すっかり島のライフスタイルに染まった感じだが、もう明日には横浜へ帰らなければならない。最後の夕日を見届けるために、西海岸沿いをフラフラと北上。だんだんと沖の八丈小島に夕日が重なって行く。
こんな
謎を秘めた看板に惹かれて、海岸へ降りる小道に入ってみる。
八丈島の北部、ナズマド。何だか
ドラクエの呪文のような地名だw
小道の突き当たりは、ダイバー小屋がぽつんとあるだけの岩礁だった。この辺りの海岸が一番八丈小島に近い。今日はここで夕日を見ることにしよう。

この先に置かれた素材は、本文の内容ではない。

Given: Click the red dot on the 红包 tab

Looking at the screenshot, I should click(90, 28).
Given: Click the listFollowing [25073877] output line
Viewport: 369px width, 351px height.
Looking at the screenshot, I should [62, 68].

何故か、野良犬が一匹波打ち際の岩礁を歩いている。とうに
日は八丈小島のはるかかなたに傾いて、おぼろな水平線の上に並行して層のように雲が渦を巻いて浮かんでいる。
この島に来て、その美しさに魅了されたのがこの
八丈小島。
何と言うか、八丈島だけでは美しくなくて、この小島があって初めて八丈の風景は完成されるのではないかと。そんな感じのする島である。だだっ広い海の風景にアクセントを加えてくれるこの島は、朝は陽光に輝き、昼は空と海の青に囲まれ、夕闇にシルエットを落とす。海からすっくと屹立して、優美に裾を広げるその姿は、このナズマド付近から見るのが一番美しいかもしれない。

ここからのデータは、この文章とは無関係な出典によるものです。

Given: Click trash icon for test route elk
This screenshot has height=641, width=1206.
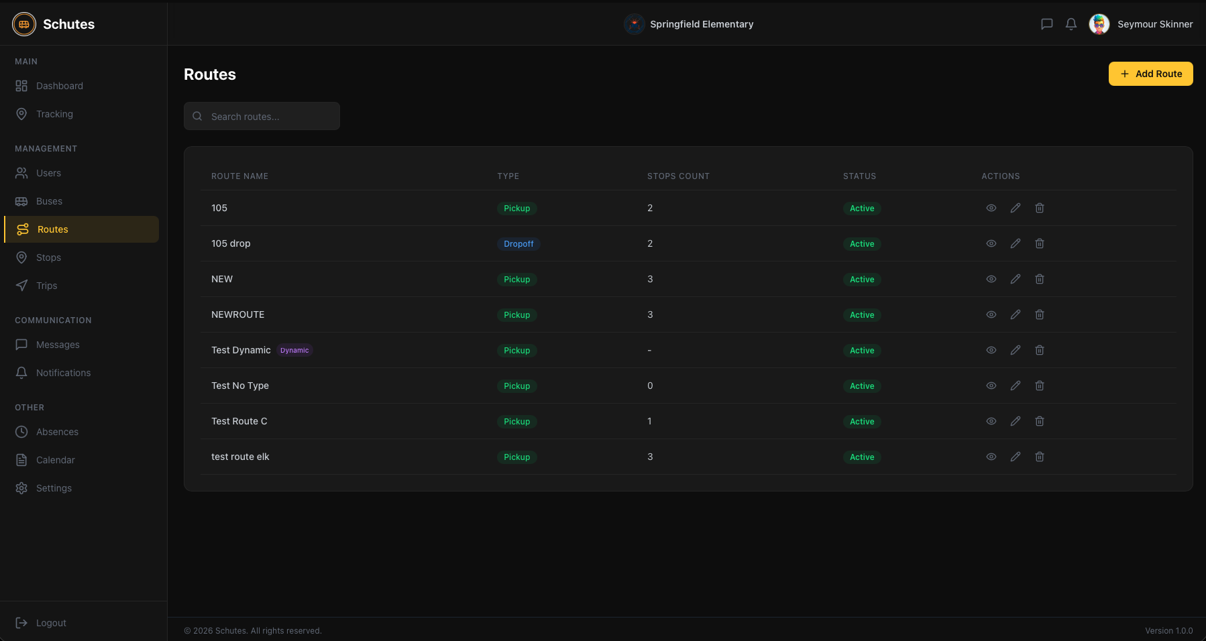Looking at the screenshot, I should tap(1039, 457).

この小さな島にある山は太平(たいへい)山と言い、標高は617m。伊豆諸島の中でもかなり高い部類の山になる。この八丈小島は八丈富士より古くから形成されていたらしい。昭和30年代までは人が住んでいたそうだが、今は無人島だ。
最後の夕日は、高温で液体になった
銑鉄のような色を残して、海へ消えていった。
●人それぞれ
宿に戻って夕食。昨日から某早稲田大学のダイビングサークルの連中が宿に20人程度宿泊しており、食堂は大賑わい。つか、やかましい(笑)。まあ、酒を飲まずとにかくメシをガツガツワイワイ食って、メシ終わったら全員で「ごちそうさま!」と叫び、パパパッと片付けて帰ってしまうんで、わりかしストイックな連中なのかもしれない。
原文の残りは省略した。